Collecting ideas from various places and people, this is the list of options we came up with as we mulled the challenge:
This was not on the list, this was on Ben Raskin’s twitter feed. Mostly we were just jealous at how easy this picture makes it look when you’re planting your trees in straight rows and aren’t dealing with goats.
A pretty standard approach to tree guarding which may protect trees from passing deer and rabbits, but is probably unlikely to withstand anything larger.
An option shared with us by Ella Sparks, one of our colleagues at Schumacher College, who has been looking at protecting trees from sheep. This single tall post with a circle of stock fencing and a rabbit guard is inexpensive and enables stock to graze right to the base of the tree whilst protecting the trunk but, as hilighted by her mentor Andi, of Fruit and Nut Ireland, there’s no support for the tree here and the single stake is unlikely to survive being rubbed on by sheep, let alone anything larger.
Either I took this at The Allerton Project, or I borrowed it from someone who did, or it’s from somewhere else but looks similar to Allerton’s. On our visit there we learnt that having two stakes at differing lengths seemed to give the guard greater stamina, and that having a narrow guard also enabled the sheep to browse off competing grass at the base of the tree without harming the tree itself. However, we were pretty sure these wouldn’t survive cows.
Another Allerton Project inspiration, again seemingly sheep proof but we didn’t think it would survive cows or goats. Obviously you could increase the height to offer the tree more protection but, given the incredible array of things the goats appear to find palatable we were pretty sure that the plastic netting wouldn’t survive for long.
An example of a classic estate guard, giving parkland trees long term protection, particularly around the roots due to the width of the guard – but they are probably the priciest option. We didn’t know if the horizontal bars might enable too much access to the tree or if it would simply enable stock to browse off the periferal leaves whilst leaving the central trunk of the tree intact.
Speaking to a couple of retailers the guard has been demonstrably succesful in protecting trees from deer, when used in conjunction with a plastic tube, and they felt it should be able to withstand goats. This guard also permits stock to graze some of the competing grass growth around the base.
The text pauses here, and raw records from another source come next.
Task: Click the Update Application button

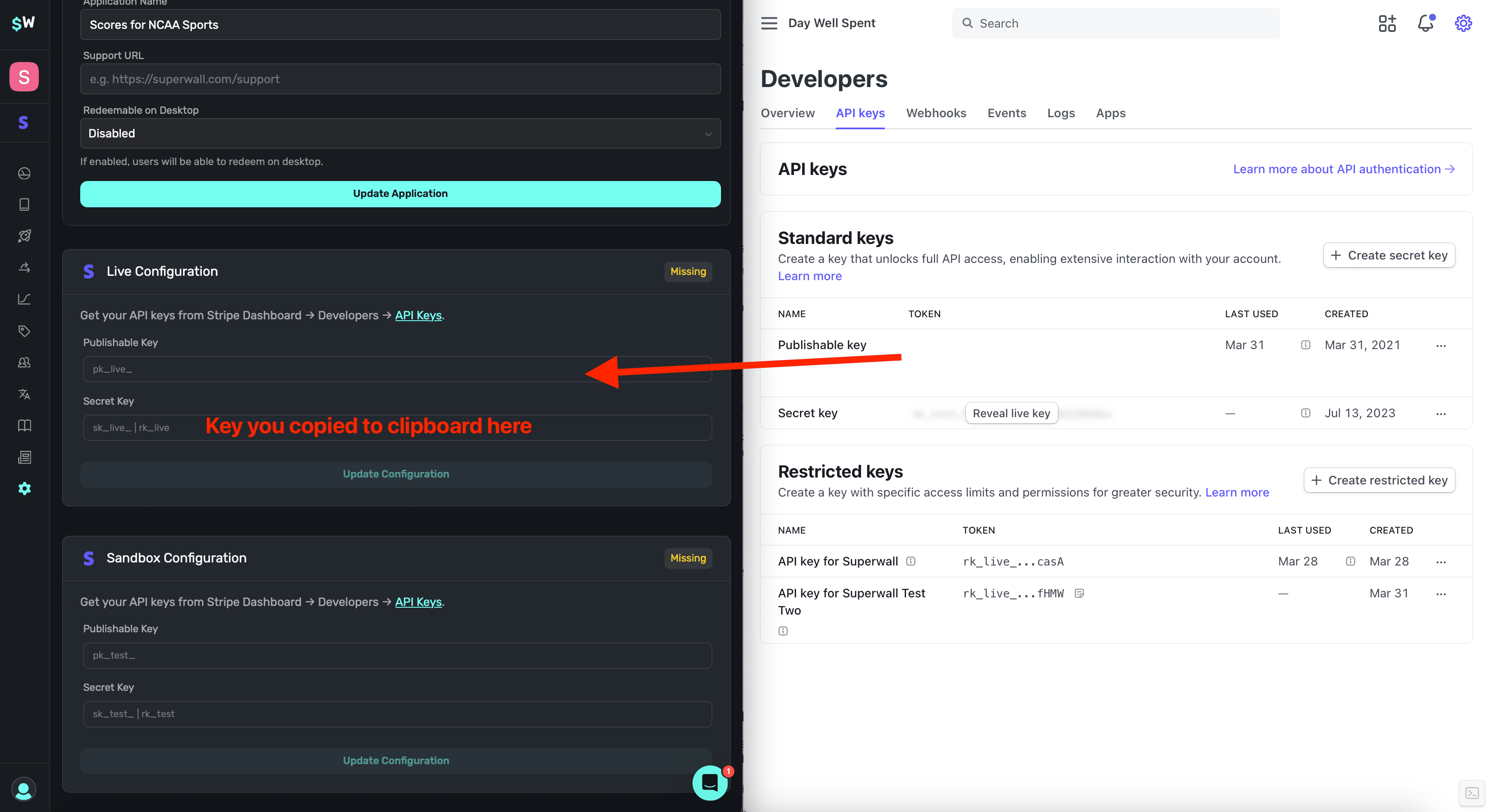Action: click(x=400, y=194)
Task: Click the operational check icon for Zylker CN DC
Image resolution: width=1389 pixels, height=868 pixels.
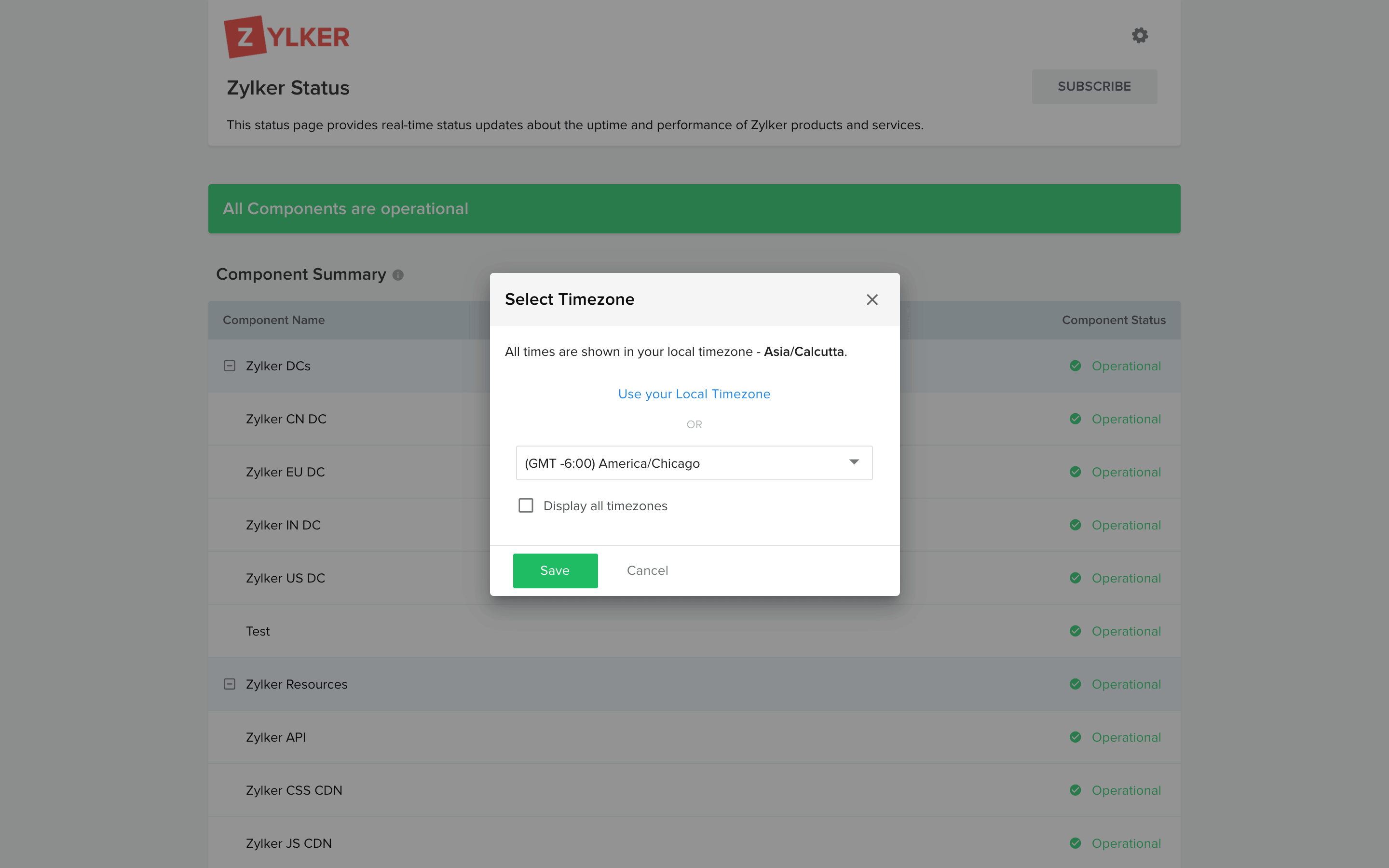Action: (x=1076, y=419)
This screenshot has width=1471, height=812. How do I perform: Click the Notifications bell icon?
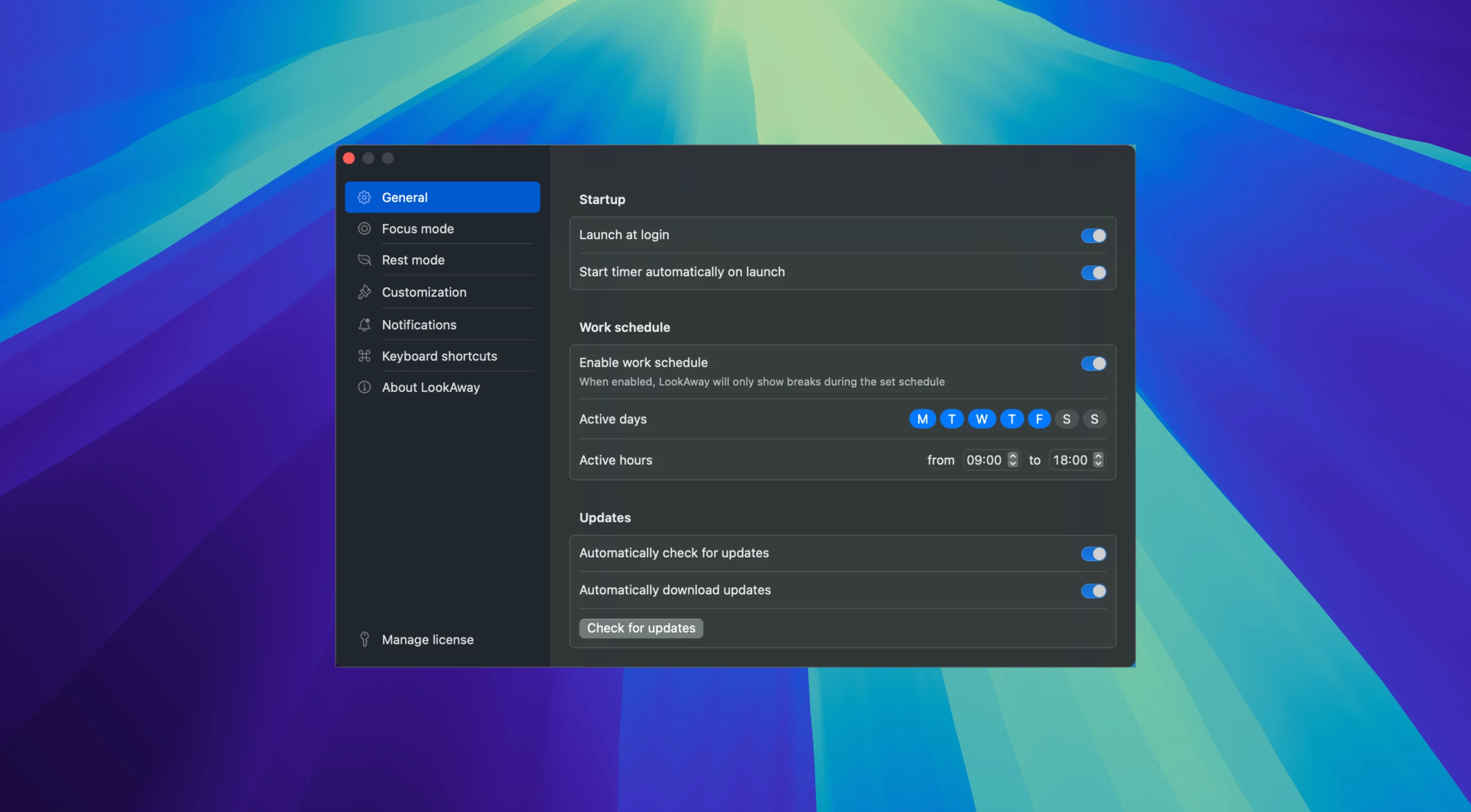click(364, 324)
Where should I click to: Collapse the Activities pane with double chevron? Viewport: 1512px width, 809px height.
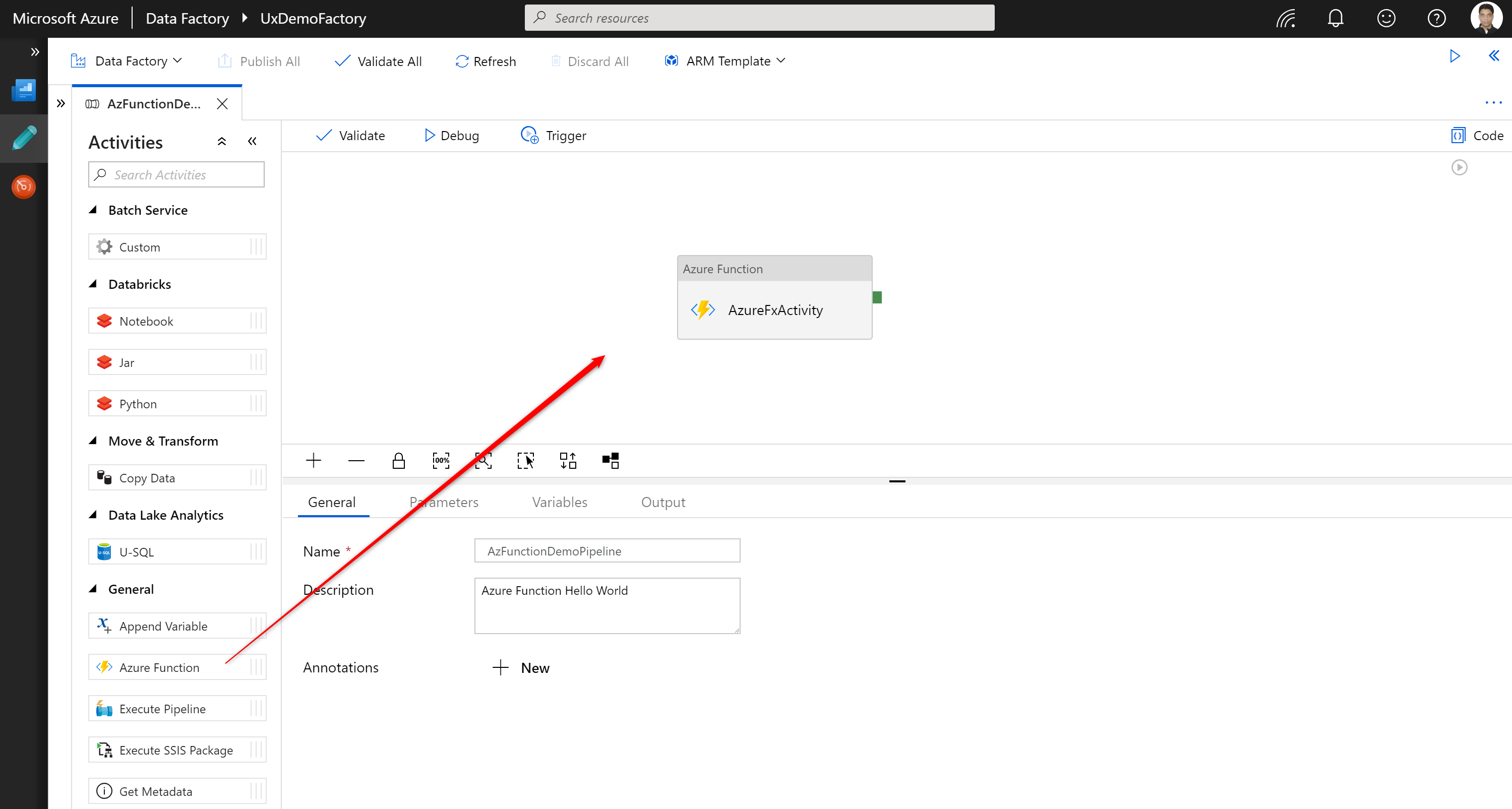point(253,141)
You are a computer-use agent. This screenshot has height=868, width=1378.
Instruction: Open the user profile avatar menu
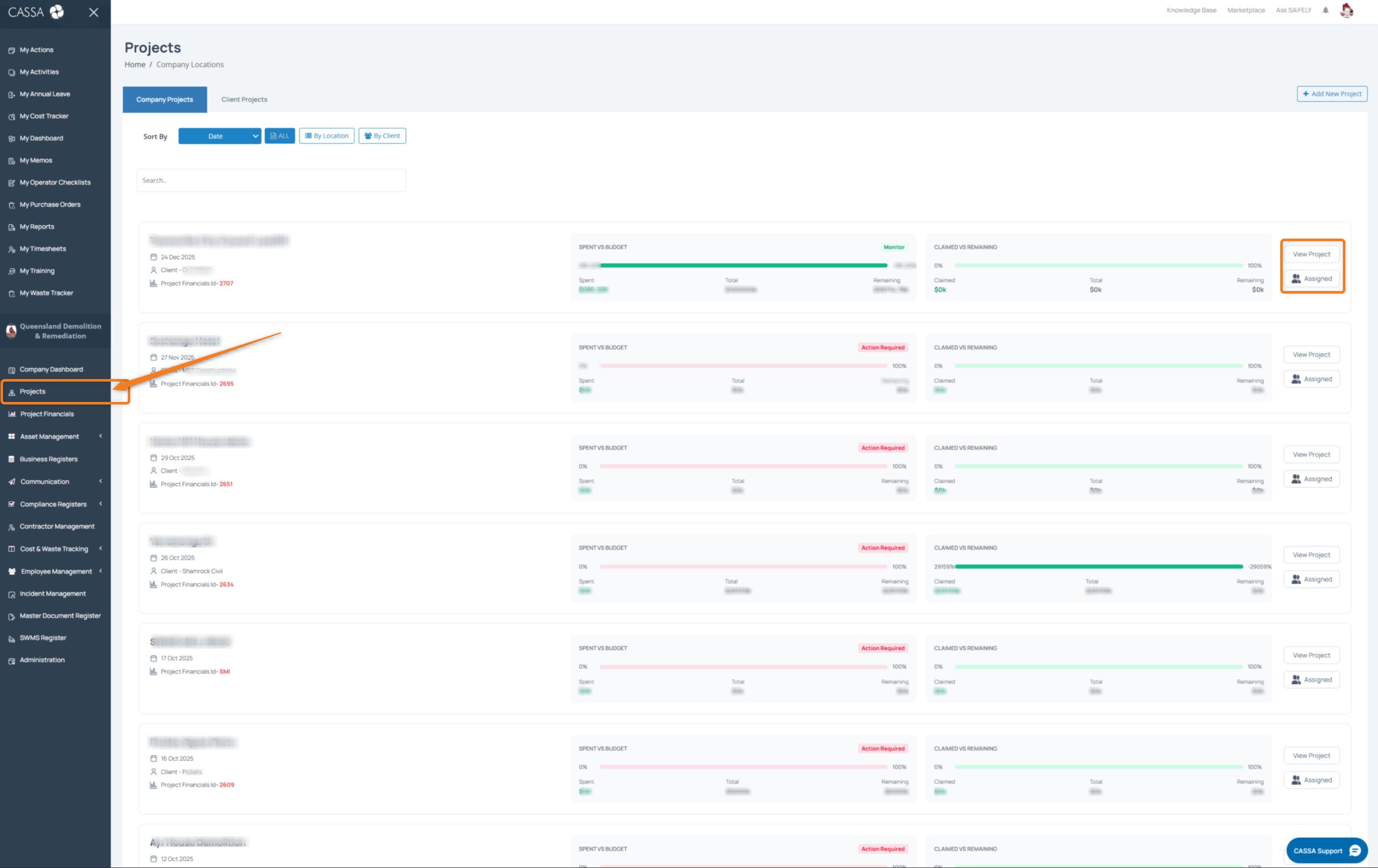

Another option in metal, from Paddock Fencing, this time with more closely spaced vertical bars we thought might fare better against the determined mouths and reaching necks of the goats – but still with width for root protection and sufficient height, whilst enabling a little bit of browsing of any leaves which make it beyond the guard. Slightly less expensive an initial purchase then the other estate guard option but still more than any of the timber options.
A kind of ‘do it yourself’ version of option H but in timber, which brings down the cost. Our primary concern was: how do you maintain it? Its height makes it challeging to top up the mulch or replace the tree if your initial planting doesn’t survive – without taking the whole thing apart.
The ‘Mick special’, as devised by our local Woodland Trust Outreach Advisor. You probably can’t tell from the picture but under the plastic is a zigzag pattern of wire. As the guard angles out we thought if you increased the height it might stand a chance against cows and goats, having previously proven itself agianst sheep.
The status quo parkland tree guards currently used at Dartington. Inexpensive in terms of materials, they are effective against stock but they do take up a fair amount of space in the field. Their wide girth does a great job of protecting the tree’s roots but the downside is they require regular mulching to keep grass and weeds from competing with the tree.
As you can tell, each option has its pluses and minuses. In the end we decided not to select just one but to use this as an opportunity to experiment and trial a variety of guards in the field.
In my mind it’s a bit like Hunger Games but with goats – we’re sending the guards in pairs into the arena to see which survives.